In an interview with The House That Soul Built, Mason explained the creative process (or lack thereof) behind her ‘d’rangements‘: ‘Literally, I will sit down and start playing it and it will guide me. It may sound weird but there’s a way it will work and a way it won’t.’
In her current tenure as Hideaway’s musical director, Mason has annual residencies dedicated to the songbooks of George Michael, Aretha, Bowie, Stevie Wonder, Prince and others. The formula provides for an excellent live gig: tried-and-tested songs, spun uniquely by Mason, and rendered by London’s top session musicians and vocalists.
While she can flip a song totally on its head if she so desires, Mason’s show at Pizza Express Live last Saturday featured some of her more subtle, nuanced reinventions. Clever touches, such as the punchy horn work on Dusty Springfield’s ‘Son of a Preacher Man’, or the jazz swoon of Stevie Wonder’s ‘I Wish’, demonstrated that ‘d’rangements‘ need not be overtly transgressive to be effective.

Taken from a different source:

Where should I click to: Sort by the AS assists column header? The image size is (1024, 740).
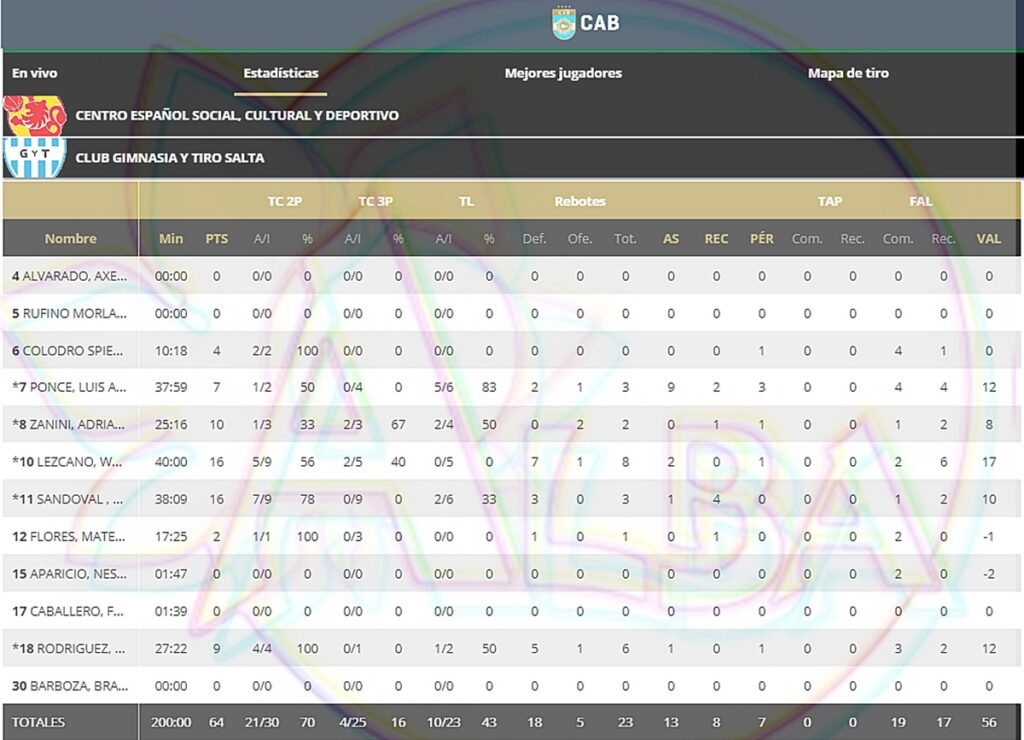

On vocals for the evening were Mary Pearce and Lily Dior. Pearce boasts impressive backing vocal credentials (Mica Paris, Beverley Knight, Chaka Khan, Lionel Richie) as well as a long-term stint with Boy George (‘Boy George pays my mortgage‘ she remarked). Hailing from Australia, Dior has spent the past few years in London cementing her reputation as a respected jazz vocalist.
‘(It’s Just) Your Love’, an obscure cut from Aretha Franklin’s comeback album Jump To It (1982), written and produced by Luther Vandross, honed in on Pearce’s thick lower register. She also bravely and confidently handled a piano-driven take on Stevie Wonder’s ‘All in Love is Fair’. Dior took the lead on versions of The Stylistics’ ‘People Make The World Go Round’ and jazz standard ‘Sunday Kind of Love’. She sings with technique and cabaret polish, punctuating phrases with jazzy twang and rising into throaty highs. The most radical take of the evening was Cheryl Lynn’s ‘Got To Be Real’, an arrangement where Mason taps into the song’s latent sex appeal by slowing down the groove. It is sung by Vula Malinga on the D’Ranged album. Whereas Malinga plays into her upper register, Pearce on lead vocal finessed her commanding alto.
Mason also featured two of her budding students from Bradfield College where she currently teaches jazz. Elise Golding and Haydn Bardoe each to the stage, performing Dusty Springfield’s ‘I Just Don’t Know What To Do With Myself’ and George Michael’s ‘Jesus To a Child’ respectively. Both showed promise, from Golding’s lilting tones to Bardoe’s tender falsetto.